#### [What the task asks]
Every record shown below should be duplicated exactly.

[[ Data shown open ]]

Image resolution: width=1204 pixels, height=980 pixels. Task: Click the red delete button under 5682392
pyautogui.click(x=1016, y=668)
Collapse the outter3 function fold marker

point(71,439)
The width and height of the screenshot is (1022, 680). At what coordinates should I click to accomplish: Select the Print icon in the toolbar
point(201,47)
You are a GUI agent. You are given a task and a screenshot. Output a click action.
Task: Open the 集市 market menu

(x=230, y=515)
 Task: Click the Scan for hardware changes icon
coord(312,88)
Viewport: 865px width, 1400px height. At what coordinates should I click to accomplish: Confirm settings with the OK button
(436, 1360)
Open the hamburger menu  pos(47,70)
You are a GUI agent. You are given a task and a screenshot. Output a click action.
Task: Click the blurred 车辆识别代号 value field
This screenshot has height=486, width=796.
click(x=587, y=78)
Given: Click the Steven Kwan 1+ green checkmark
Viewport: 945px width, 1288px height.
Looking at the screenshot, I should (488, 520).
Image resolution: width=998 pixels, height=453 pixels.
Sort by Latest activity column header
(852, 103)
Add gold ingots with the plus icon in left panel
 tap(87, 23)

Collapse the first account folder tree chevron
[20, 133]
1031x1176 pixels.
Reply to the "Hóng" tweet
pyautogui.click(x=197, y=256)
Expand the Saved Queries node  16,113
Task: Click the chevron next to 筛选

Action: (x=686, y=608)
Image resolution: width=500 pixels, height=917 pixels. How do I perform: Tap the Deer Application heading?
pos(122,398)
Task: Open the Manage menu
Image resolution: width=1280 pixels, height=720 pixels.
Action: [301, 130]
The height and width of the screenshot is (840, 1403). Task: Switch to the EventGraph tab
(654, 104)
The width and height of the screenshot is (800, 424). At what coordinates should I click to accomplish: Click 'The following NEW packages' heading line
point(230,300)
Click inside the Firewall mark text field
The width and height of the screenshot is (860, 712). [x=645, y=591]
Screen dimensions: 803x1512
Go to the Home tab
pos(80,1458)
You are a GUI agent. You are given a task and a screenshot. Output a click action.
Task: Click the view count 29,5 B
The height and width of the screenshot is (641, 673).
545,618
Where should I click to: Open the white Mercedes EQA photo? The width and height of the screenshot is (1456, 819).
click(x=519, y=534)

[[ Data shown closed ]]

#### [Answer section]
Image resolution: width=1204 pixels, height=980 pixels. Task: Click the red delete button under 5682392
pyautogui.click(x=1016, y=668)
Collapse the outter3 function fold marker

point(71,439)
The width and height of the screenshot is (1022, 680). At what coordinates should I click to accomplish: Select the Print icon in the toolbar
point(201,47)
You are a GUI agent. You are given a task and a screenshot. Output a click action.
Task: Open the 集市 market menu

(x=230, y=515)
 Task: Click the Scan for hardware changes icon
coord(312,88)
Viewport: 865px width, 1400px height. At what coordinates should I click to accomplish: Confirm settings with the OK button
(436, 1360)
Open the hamburger menu  pos(47,70)
You are a GUI agent. You are given a task and a screenshot. Output a click action.
Task: Click the blurred 车辆识别代号 value field
This screenshot has height=486, width=796.
click(x=587, y=78)
Given: Click the Steven Kwan 1+ green checkmark
Viewport: 945px width, 1288px height.
Looking at the screenshot, I should (488, 520).
Image resolution: width=998 pixels, height=453 pixels.
Sort by Latest activity column header
(852, 103)
Add gold ingots with the plus icon in left panel
 tap(87, 23)

Collapse the first account folder tree chevron
[20, 133]
1031x1176 pixels.
Reply to the "Hóng" tweet
pyautogui.click(x=197, y=256)
Expand the Saved Queries node  16,113
Task: Click the chevron next to 筛选

Action: (x=686, y=608)
Image resolution: width=500 pixels, height=917 pixels. How do I perform: Tap the Deer Application heading?
pos(122,398)
Task: Open the Manage menu
Image resolution: width=1280 pixels, height=720 pixels.
Action: [301, 130]
The height and width of the screenshot is (840, 1403). Task: Switch to the EventGraph tab
(654, 104)
The width and height of the screenshot is (800, 424). At what coordinates should I click to accomplish: Click 'The following NEW packages' heading line
point(230,300)
Click inside the Firewall mark text field
The width and height of the screenshot is (860, 712). [x=645, y=591]
Screen dimensions: 803x1512
Go to the Home tab
pos(80,1458)
You are a GUI agent. You are given a task and a screenshot. Output a click action.
Task: Click the view count 29,5 B
The height and width of the screenshot is (641, 673).
545,618
Where should I click to: Open the white Mercedes EQA photo? The width and height of the screenshot is (1456, 819).
click(x=519, y=534)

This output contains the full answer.